Meta patenteia IA para simular atividade de usuários em redes sociais após a morte
A Meta obteve uma patente para uma inteligência artificial capaz de simular a atividade de usuários em redes sociais, inclusive após a morte, utilizando dados históricos para manter perfis ativos.
Pontos principais
- A Meta registrou uma patente para uma IA que simula a atividade de usuários em redes sociais, mesmo após a morte.
- A tecnologia permitiria que um "clone digital" interagisse com amigos e seguidores, respondendo a mensagens e curtindo publicações.
- O sistema seria treinado com dados específicos do usuário, como comentários, curtidas e posts, para reproduzir seu estilo e comportamento.
- Andrew Bosworth, CTO da Meta, é o principal autor da patente, protocolada originalmente em 2023.
- A Meta declarou ao Business Insider que "não tem planos de avançar com esse exemplo" e que a patente não garante a implementação da tecnologia.
A Meta, empresa controladora do Facebook e Instagram, registrou uma patente para uma inteligência artificial que visa simular a atividade de usuários em redes sociais, mesmo após a morte. A tecnologia permitiria a criação de um "clone digital" capaz de interagir com amigos e seguidores, respondendo a mensagens e curtindo publicações, utilizando dados históricos do usuário para replicar seu estilo e comportamento. A empresa argumenta que a ferramenta poderia ser útil para influenciadores e criadores de conteúdo, mantendo seus perfis ativos durante afastamentos.

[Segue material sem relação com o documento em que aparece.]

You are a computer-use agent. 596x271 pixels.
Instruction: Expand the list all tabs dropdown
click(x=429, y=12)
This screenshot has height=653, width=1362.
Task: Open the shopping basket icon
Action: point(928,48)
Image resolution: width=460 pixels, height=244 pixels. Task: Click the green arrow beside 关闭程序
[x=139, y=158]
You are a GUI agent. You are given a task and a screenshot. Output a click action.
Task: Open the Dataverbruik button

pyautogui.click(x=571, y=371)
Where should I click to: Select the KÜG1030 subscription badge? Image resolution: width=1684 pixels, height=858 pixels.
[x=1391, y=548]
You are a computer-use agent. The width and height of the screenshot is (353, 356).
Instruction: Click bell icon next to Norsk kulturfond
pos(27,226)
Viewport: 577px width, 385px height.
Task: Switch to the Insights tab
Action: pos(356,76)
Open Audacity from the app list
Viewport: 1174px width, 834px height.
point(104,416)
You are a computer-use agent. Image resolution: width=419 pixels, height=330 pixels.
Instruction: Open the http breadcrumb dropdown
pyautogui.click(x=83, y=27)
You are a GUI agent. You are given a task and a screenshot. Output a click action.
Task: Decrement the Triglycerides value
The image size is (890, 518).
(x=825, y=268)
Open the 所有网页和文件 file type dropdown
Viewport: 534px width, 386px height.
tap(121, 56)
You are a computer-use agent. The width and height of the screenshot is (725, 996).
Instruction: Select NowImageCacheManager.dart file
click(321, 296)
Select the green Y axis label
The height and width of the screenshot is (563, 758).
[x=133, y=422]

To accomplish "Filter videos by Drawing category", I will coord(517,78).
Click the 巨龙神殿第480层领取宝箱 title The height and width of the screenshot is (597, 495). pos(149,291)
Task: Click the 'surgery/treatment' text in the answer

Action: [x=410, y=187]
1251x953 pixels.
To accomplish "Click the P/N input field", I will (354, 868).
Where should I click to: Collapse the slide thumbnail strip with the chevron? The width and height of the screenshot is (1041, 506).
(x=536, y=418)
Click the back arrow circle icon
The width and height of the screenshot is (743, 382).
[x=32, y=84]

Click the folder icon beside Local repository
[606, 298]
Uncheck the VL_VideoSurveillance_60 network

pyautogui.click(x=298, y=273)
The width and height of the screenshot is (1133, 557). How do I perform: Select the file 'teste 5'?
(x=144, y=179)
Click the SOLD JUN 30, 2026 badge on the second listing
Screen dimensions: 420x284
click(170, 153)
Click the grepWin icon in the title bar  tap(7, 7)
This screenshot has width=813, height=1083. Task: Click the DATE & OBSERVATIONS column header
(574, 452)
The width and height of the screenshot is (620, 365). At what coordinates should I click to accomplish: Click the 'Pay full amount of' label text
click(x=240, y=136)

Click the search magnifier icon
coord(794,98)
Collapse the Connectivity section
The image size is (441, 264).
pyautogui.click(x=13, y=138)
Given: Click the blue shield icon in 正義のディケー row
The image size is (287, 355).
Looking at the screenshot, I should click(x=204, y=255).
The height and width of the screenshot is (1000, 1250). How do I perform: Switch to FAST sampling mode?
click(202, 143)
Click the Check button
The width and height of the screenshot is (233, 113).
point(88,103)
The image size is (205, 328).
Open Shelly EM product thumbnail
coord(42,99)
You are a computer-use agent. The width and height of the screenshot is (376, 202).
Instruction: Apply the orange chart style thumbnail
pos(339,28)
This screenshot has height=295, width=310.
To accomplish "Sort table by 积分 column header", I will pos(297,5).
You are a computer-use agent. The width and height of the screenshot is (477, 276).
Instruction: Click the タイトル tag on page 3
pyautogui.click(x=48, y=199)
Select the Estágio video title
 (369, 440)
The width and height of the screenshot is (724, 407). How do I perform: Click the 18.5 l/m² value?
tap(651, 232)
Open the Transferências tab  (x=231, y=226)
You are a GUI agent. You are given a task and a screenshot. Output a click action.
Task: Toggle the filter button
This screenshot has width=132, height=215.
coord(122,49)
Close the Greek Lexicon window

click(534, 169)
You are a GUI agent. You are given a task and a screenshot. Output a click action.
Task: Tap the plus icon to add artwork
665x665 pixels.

Andrew Bosworth, CTO da Meta, é o principal autor da patente, que foi protocolada em 2023. Apesar do registro, a Meta afirmou ao Business Insider que "não tem planos de avançar com esse exemplo", ressaltando que a obtenção de uma patente não garante a implementação da tecnologia. A notícia levanta discussões sobre a ética e as implicações sociais de manter uma presença digital ativa de indivíduos falecidos.